To enhance the quality of life of those miners working outside of the legal framework and to enhance their contribution to sustainable development, governments should consider:

Ways of integrating informal ASM activities into the legal system by:

  • Creating clear legal frameworks and regulatory mechanisms to facilitate the organization of ASM, access to property rights and ensuing obligations for ASM;
  • Providing technical support to build the capacity of government or other bodies tasked with regulating and supporting the sector; and
  • Developing and replicating formalization strategies on the basis of lessons learned.

Ways of integrating informal ASM activities into the formal economic system:

  • Improving savings in the artisanal mining community, establishing more acceptable forms of financing and encouraging responsible investment;
  • Strengthening the appropriateness, viability and transparency of policies and systems for collection, management and reinvestment of ASM revenue;
  • Encouraging initiatives for standards and certification of ASM “fair trade” conflict-free minerals to harmonize and grow in scale; and
  • Encouraging, through the permitting process or at other times, entities to explore ways to collaborate with ASM when it is present or can reasonably be anticipated to follow the development of a mine.

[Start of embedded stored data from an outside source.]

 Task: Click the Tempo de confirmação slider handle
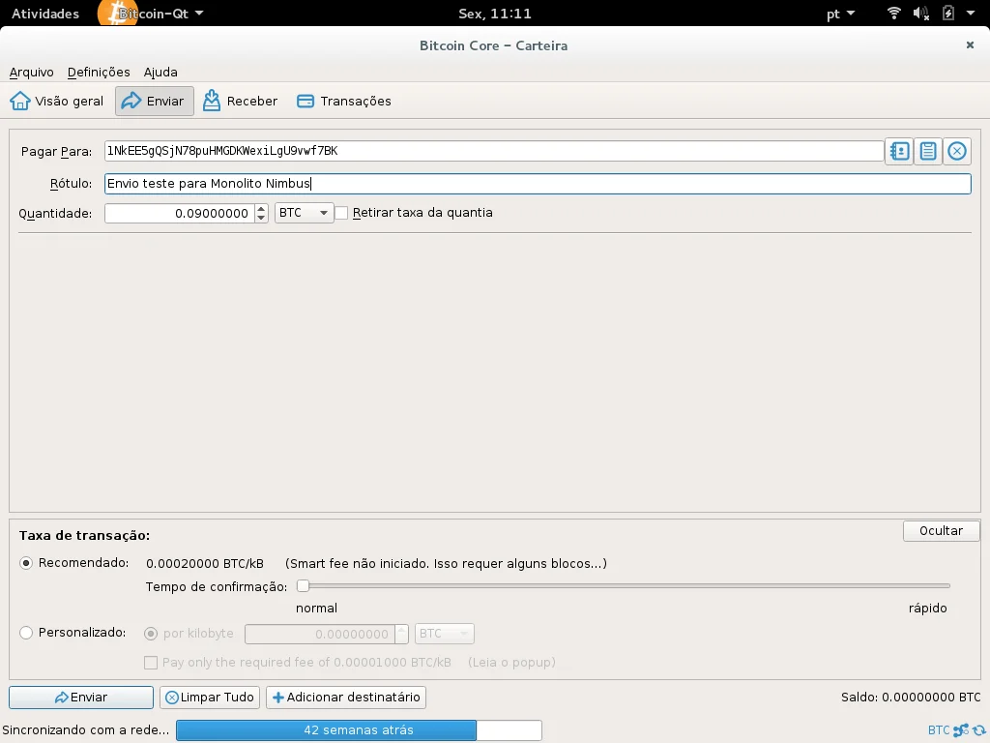[303, 585]

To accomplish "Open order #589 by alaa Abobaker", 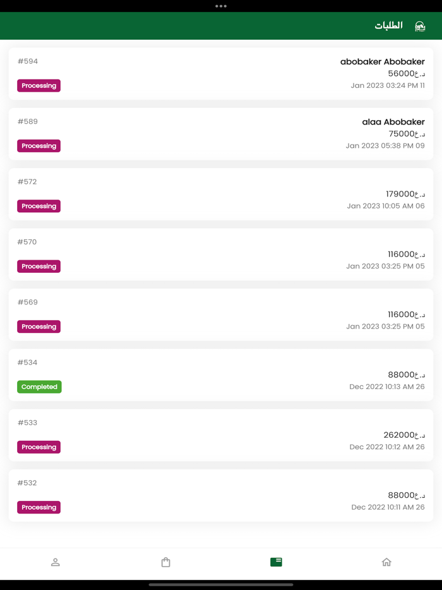I will tap(221, 133).
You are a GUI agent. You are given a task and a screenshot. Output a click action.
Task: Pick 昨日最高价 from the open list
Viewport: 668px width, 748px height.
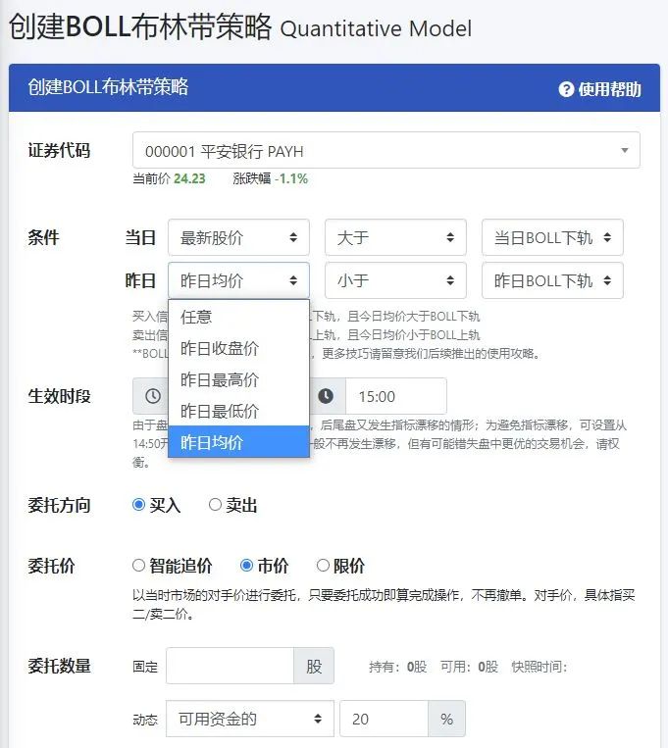[x=238, y=379]
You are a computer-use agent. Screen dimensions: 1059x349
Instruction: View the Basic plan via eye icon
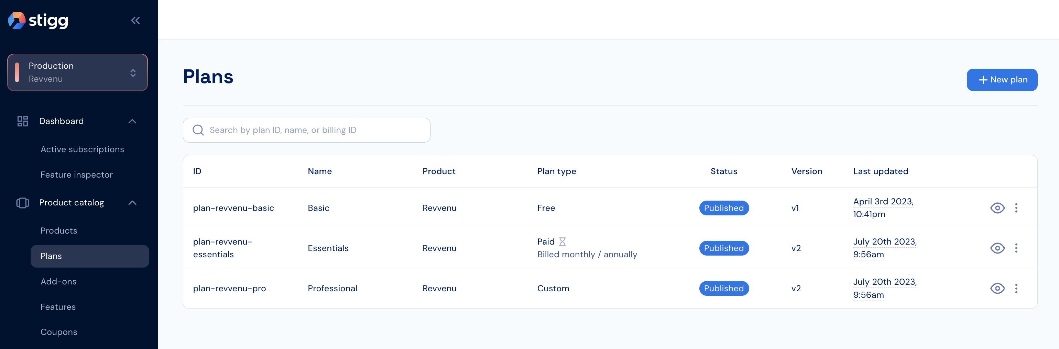click(997, 208)
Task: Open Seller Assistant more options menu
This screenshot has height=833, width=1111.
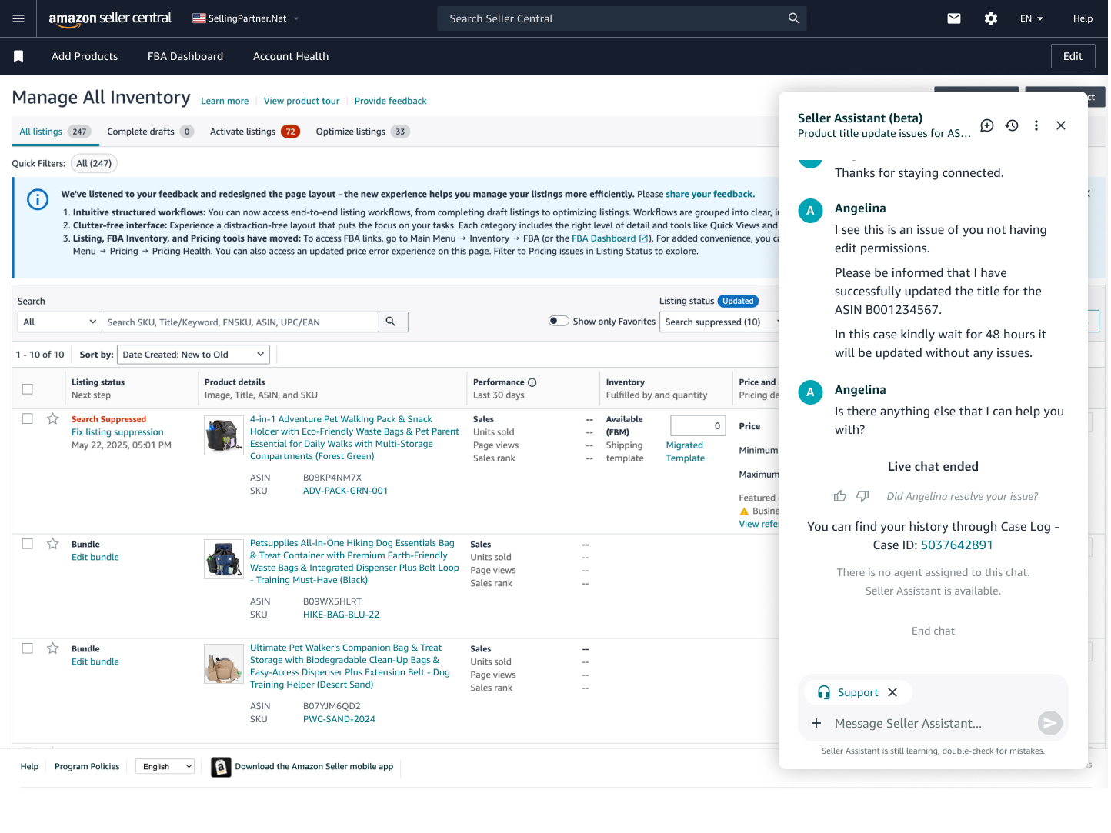Action: point(1036,125)
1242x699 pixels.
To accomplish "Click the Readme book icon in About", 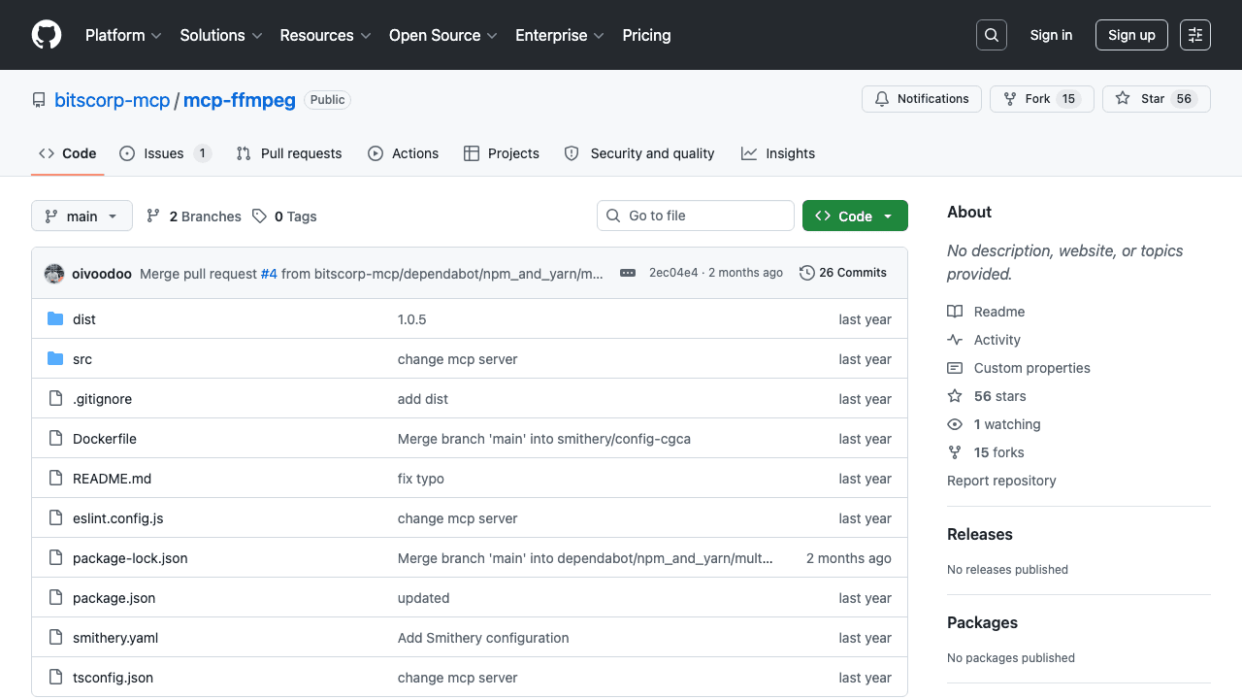I will pos(955,311).
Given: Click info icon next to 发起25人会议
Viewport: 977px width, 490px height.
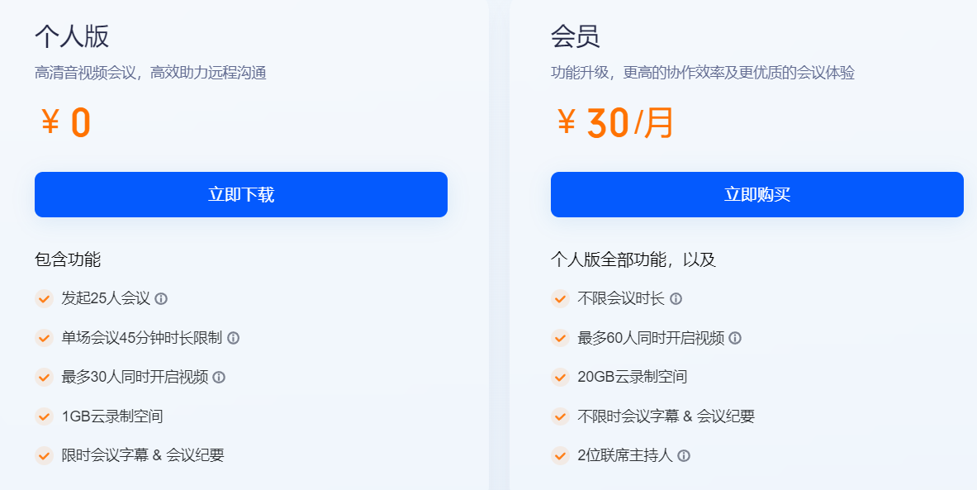Looking at the screenshot, I should pos(162,298).
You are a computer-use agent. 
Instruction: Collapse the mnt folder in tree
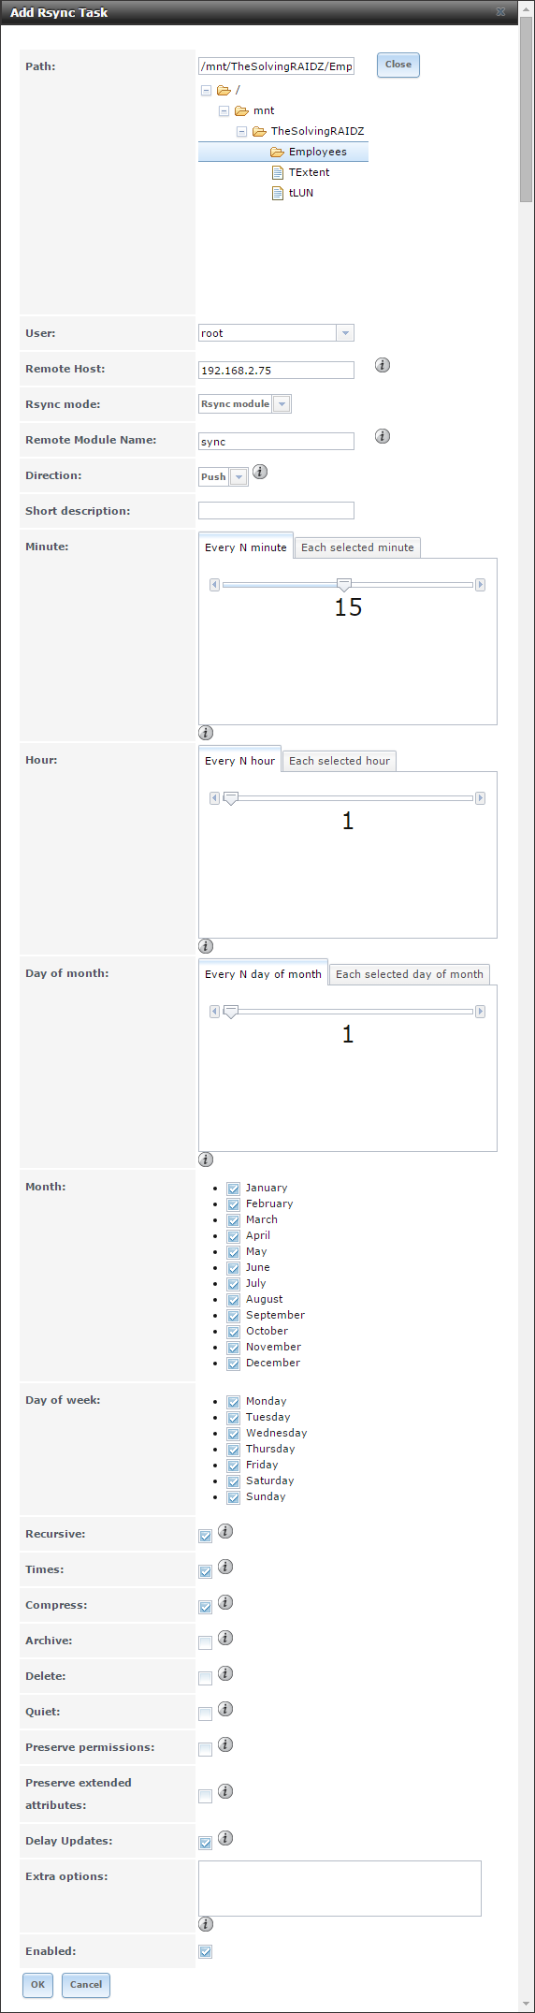[x=224, y=110]
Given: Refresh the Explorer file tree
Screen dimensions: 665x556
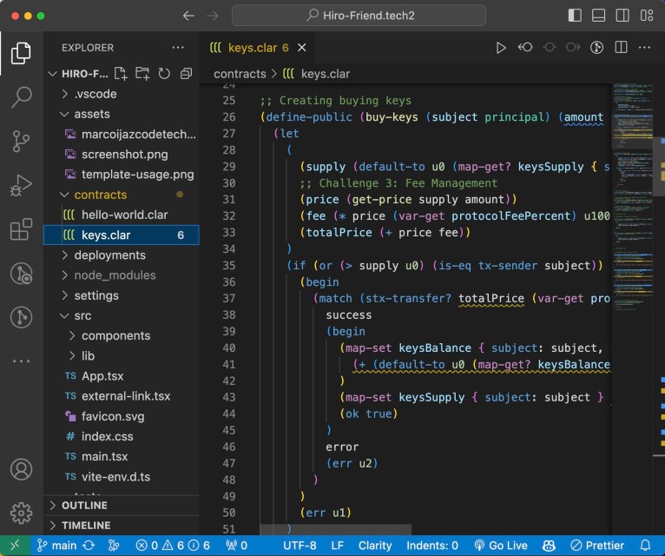Looking at the screenshot, I should [x=164, y=74].
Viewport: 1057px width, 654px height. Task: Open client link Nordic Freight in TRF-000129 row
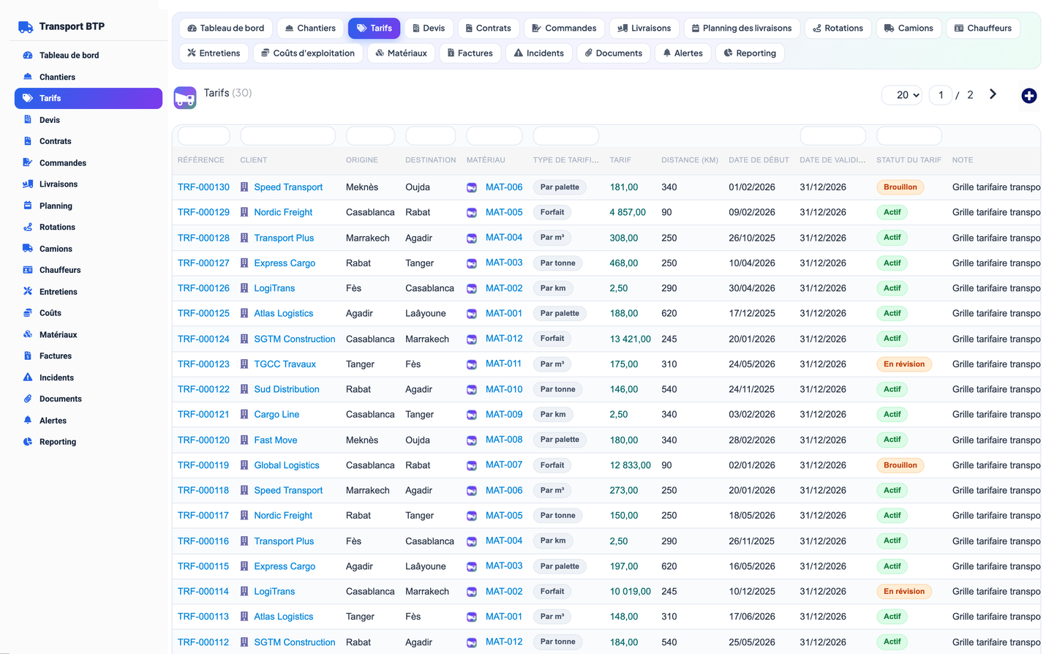[283, 212]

Reducing the social and environmental impacts of ASM by:

  • Providing technical training to improve productivity and safeguard the environment, and developing, disseminating and enforcing regulations with a particular emphasis on safeguarding water sources, reducing deforestation, ending or reducing the use of mercury, and improving the management of mercury and other toxic substances when it is not possible to eliminate them, including safe working conditions, access to health care, etc;
  • Having national programs that provide minimal standards of health and education to ASM workers and their families;
  • Making a significant and verifiable reduction in the number of children employed in artisanal mining and improvements in the nature and scheduling of their work so as to accommodate educational needs
  • Strengthening, monitoring and enforcing laws on child labour in artisanal and small-scale mining areas;
  • Strengthening the role and security of women in ASM; and
  • Promoting the inclusion of ASM in rural development and job creation policies such that, where desired and realistic, alternative livelihoods are promoted.

The IGF’s flagship policy guidance and assessment tool is the Mining Policy Framework (MPF). The MPF lays out international best practices in six key pillars of mining policy and law: the legal and policy environment; financial benefit optimization; socioeconomic benefit optimization; environmental management; mine closure and post-mining transitions; and artisanal and small-scale mining.